バルト三国の中央に位置する森の国ラトビアを2026年6月、旅しました。中世から700年以上も列強に支配されながら、独自の暮らしと文化を紡いできました。この記事では首都リーガにあるヨーロッパ最大級の屋内市場で、世界遺産にも含まれるリーガ中央市場を紹介します。試食ツアーでは気取らない日常の味が楽しめます。(1ユーロ≒184円、2026年6月現在)
元・ツェッペリン格納庫


リーガ中央市場は1930年にオープンしました。カマボコ型の屋根は元々、ドイツ軍によるツェッペリン飛行船の格納庫に使われていました。大きすぎるので基礎は再建されましたが、それでも高さは20.5mあります。肉・魚・乳製品など5つのパビリオンに3000業者が出店、近ごろはカルチャー発信地としても注目されています。リーガ中央駅や国際バスターミナルから徒歩2~5分と近く、1日4-5万人が訪れます。

リーガ市の小旗を持ったガイドのインドラさんに導かれ、パビリオンを巡りました。上部の青色はリーガを流れるダウガヴァ川やリーガ湾(海)を、下半分の白は「自由」の象徴です。白といえばカモメがたくさん飛んでいました。


ラードの燻製サクサク

ラトビアの人々は冷蔵庫がない時代、とれた魚や肉を燻製にして保存していました。肉パビリオンのショーケースには豚肉、鶏肉、仔牛肉といったスモークミートが並んでいました。かなり強いアメ色です。

試食のメインはラードの燻製「スペキエス(Speķis)」です。ヨーロッパ各地にある油脂を味わう文化を感じます。南はオリーブオイル、西はバター、東がラードといった具合です。

脂と鼻と鶏を味わいました。ラードはサクサクで、鼻はコリコリしています。チキンは塩けがあります。ビールに合い過ぎです。


魚パビリオンではウナギ、イクラの燻製がありました。新鮮さや素材の味を重視する和食とはまた異なり、興味深いです。

色鮮やかピクルスにディップ

主食の黒パンをはじめベリー類にサワークリームなど、ラトビアの食卓には酸味が多く登場します。ピクルスやザワークラウトもその一つです。赤色はザクロの果汁で、黄色はターメリックで染められています。

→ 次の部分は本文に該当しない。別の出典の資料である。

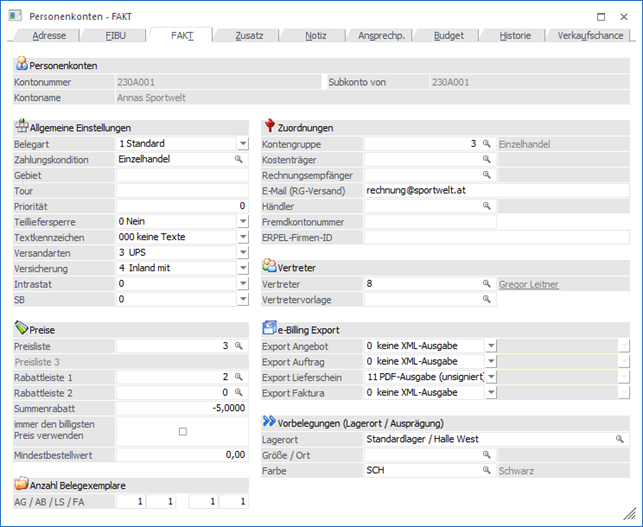Screen dimensions: 643x527
Task: Open the Händler search lookup icon
Action: pyautogui.click(x=487, y=205)
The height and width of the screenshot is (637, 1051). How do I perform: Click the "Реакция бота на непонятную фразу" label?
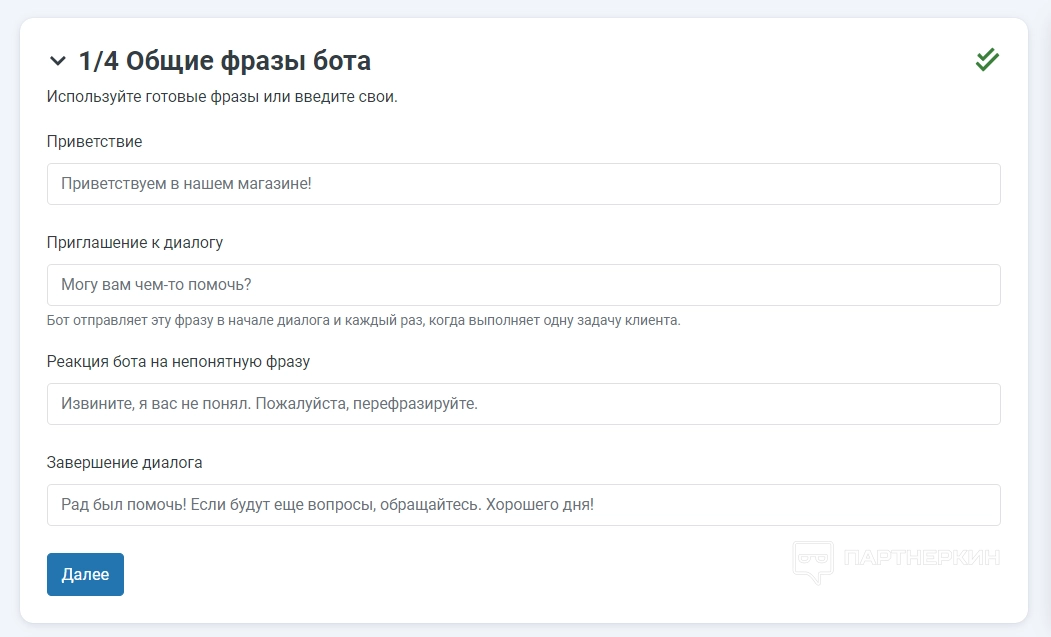(x=185, y=361)
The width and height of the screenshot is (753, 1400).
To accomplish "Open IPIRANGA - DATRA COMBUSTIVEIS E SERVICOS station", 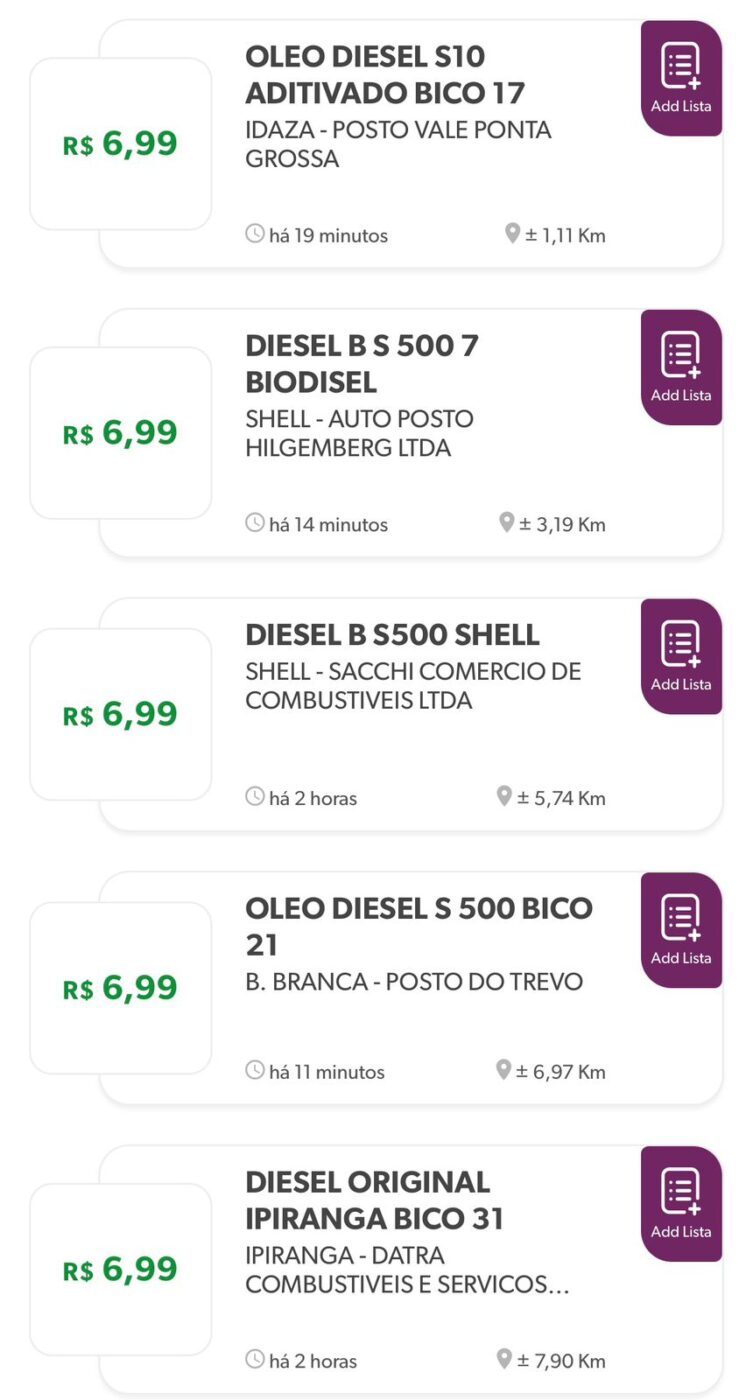I will click(406, 1270).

グルメパビリオンにあるサイモンズさんのディップの店では、伝統食材のヘンプシードバターや、ジェノベーゼ(ペスト)を試食させてもらいました。



「イエヴァのチーズ」


グルメパビリオンではインドラさんお勧めの「イエヴァのチーズ( Ieva’s cheese)」も訪ねました。3ヶ月熟成させたハードチーズはプレーン味のほか、ニンニク、バジルとタイム、クミン入りといったフレーバーがあります。クセがないのでどんな料理にもあいそうです。


野菜や果物は屋外が中心です。ラトビア産のイチゴはハウス栽培で少々、お高いのですがおいしい!ブルーベリーはモロッコ産とのことでした。


花屋もたくさんあります。街角でも小さなブーケを持った人をよく見かけるお国柄なので充実しています。

パビリオンの通路にあった小さな八百屋さんで、ドライフルーツを買いました。ラベルが手書きで、何とも味わいがありました。ラズベリーとプラムで、合計10ユーロでした。ヨーグルトに混ぜて味わっています。


リーガ中央市場(Rīgas Centrāltirgus)
住所:Nēģu iela 7, Latgales priekšpilsēta, Rīga, LV-1050 ラトビア
営業時間:7:30-18:00(日は7:30-17:00)※時期・エリアにより変動あり
公式サイト
試食ツアーの予約:Jānis Riekstiņš :janis.riekstins@gmail.com(英語)
ラトビア バルト三国の中央に位置する。人口180万人。面積は約6.5万km²で、九州と四国を足したぐらい。国土の半分が森林。中世からドイツやポーランド、スウェーデン、ロシアなどの支配を受け、20世紀には独ソに占領された。1991年にソ連から独立を回復。公用語はラトビア語。通貨はユーロ。
「バルト海の真珠」と呼ばれる首都リーガは13世紀からハンザ同盟に加盟し、バルト海交易の拠点として栄えた。ドイツ商人らの営みを今に伝える街並みは「リーガ歴史地区」として1997年、ユネスコ世界遺産に登録された。北緯57度はモスクワや米アラスカ州南部と同程度。人口は60万人ほどで、バルト三国では最大。